WHAT YOU HAVE TO DO – Could you copy out, word for word, everything from the start of the records down to the line containing "point(496,246)", including both the first line and that one?

-- MATERIAL FOR THIS TASK start --

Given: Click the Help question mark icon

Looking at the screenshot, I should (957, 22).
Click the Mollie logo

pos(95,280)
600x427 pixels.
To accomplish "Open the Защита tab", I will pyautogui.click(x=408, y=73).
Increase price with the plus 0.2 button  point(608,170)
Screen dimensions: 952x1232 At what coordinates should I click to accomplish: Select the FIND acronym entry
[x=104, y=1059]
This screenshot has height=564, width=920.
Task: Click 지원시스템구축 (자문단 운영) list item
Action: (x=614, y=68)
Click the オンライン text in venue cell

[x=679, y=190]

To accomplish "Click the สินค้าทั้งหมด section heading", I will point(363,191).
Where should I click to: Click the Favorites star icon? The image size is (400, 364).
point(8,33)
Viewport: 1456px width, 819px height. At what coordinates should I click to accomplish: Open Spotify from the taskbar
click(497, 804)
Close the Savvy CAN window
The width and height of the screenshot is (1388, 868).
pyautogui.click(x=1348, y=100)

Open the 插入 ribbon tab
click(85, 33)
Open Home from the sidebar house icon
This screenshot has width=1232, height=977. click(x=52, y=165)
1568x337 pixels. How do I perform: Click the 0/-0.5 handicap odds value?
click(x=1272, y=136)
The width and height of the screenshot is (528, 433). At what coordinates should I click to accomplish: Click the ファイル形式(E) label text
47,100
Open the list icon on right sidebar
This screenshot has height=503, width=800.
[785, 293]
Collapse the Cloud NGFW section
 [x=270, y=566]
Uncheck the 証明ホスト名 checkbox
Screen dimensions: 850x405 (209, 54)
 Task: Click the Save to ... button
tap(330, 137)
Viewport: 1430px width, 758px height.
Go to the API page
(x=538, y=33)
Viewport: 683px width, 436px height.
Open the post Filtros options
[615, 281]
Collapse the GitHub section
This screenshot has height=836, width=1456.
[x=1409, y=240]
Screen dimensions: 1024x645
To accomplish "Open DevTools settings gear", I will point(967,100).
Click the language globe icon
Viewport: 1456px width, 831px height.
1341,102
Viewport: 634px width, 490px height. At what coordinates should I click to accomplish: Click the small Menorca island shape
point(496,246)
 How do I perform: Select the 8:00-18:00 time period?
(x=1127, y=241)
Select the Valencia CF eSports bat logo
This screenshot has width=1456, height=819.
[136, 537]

-- MATERIAL FOR THIS TASK end --

FULL ANSWER –
Given: Click the Help question mark icon

Looking at the screenshot, I should (957, 22).
Click the Mollie logo

pos(95,280)
600x427 pixels.
To accomplish "Open the Защита tab", I will pyautogui.click(x=408, y=73).
Increase price with the plus 0.2 button  point(608,170)
Screen dimensions: 952x1232 At what coordinates should I click to accomplish: Select the FIND acronym entry
[x=104, y=1059]
This screenshot has height=564, width=920.
Task: Click 지원시스템구축 (자문단 운영) list item
Action: (x=614, y=68)
Click the オンライン text in venue cell

[x=679, y=190]

To accomplish "Click the สินค้าทั้งหมด section heading", I will point(363,191).
Where should I click to: Click the Favorites star icon? The image size is (400, 364).
point(8,33)
Viewport: 1456px width, 819px height. At what coordinates should I click to accomplish: Open Spotify from the taskbar
click(497, 804)
Close the Savvy CAN window
The width and height of the screenshot is (1388, 868).
pyautogui.click(x=1348, y=100)

Open the 插入 ribbon tab
click(85, 33)
Open Home from the sidebar house icon
This screenshot has width=1232, height=977. click(x=52, y=165)
1568x337 pixels. How do I perform: Click the 0/-0.5 handicap odds value?
click(x=1272, y=136)
The width and height of the screenshot is (528, 433). At what coordinates should I click to accomplish: Click the ファイル形式(E) label text
47,100
Open the list icon on right sidebar
This screenshot has height=503, width=800.
[785, 293]
Collapse the Cloud NGFW section
 [x=270, y=566]
Uncheck the 証明ホスト名 checkbox
Screen dimensions: 850x405 (209, 54)
 Task: Click the Save to ... button
tap(330, 137)
Viewport: 1430px width, 758px height.
Go to the API page
(x=538, y=33)
Viewport: 683px width, 436px height.
Open the post Filtros options
[615, 281]
Collapse the GitHub section
This screenshot has height=836, width=1456.
[x=1409, y=240]
Screen dimensions: 1024x645
To accomplish "Open DevTools settings gear", I will point(967,100).
Click the language globe icon
Viewport: 1456px width, 831px height.
1341,102
Viewport: 634px width, 490px height. At what coordinates should I click to accomplish: Click the small Menorca island shape
point(496,246)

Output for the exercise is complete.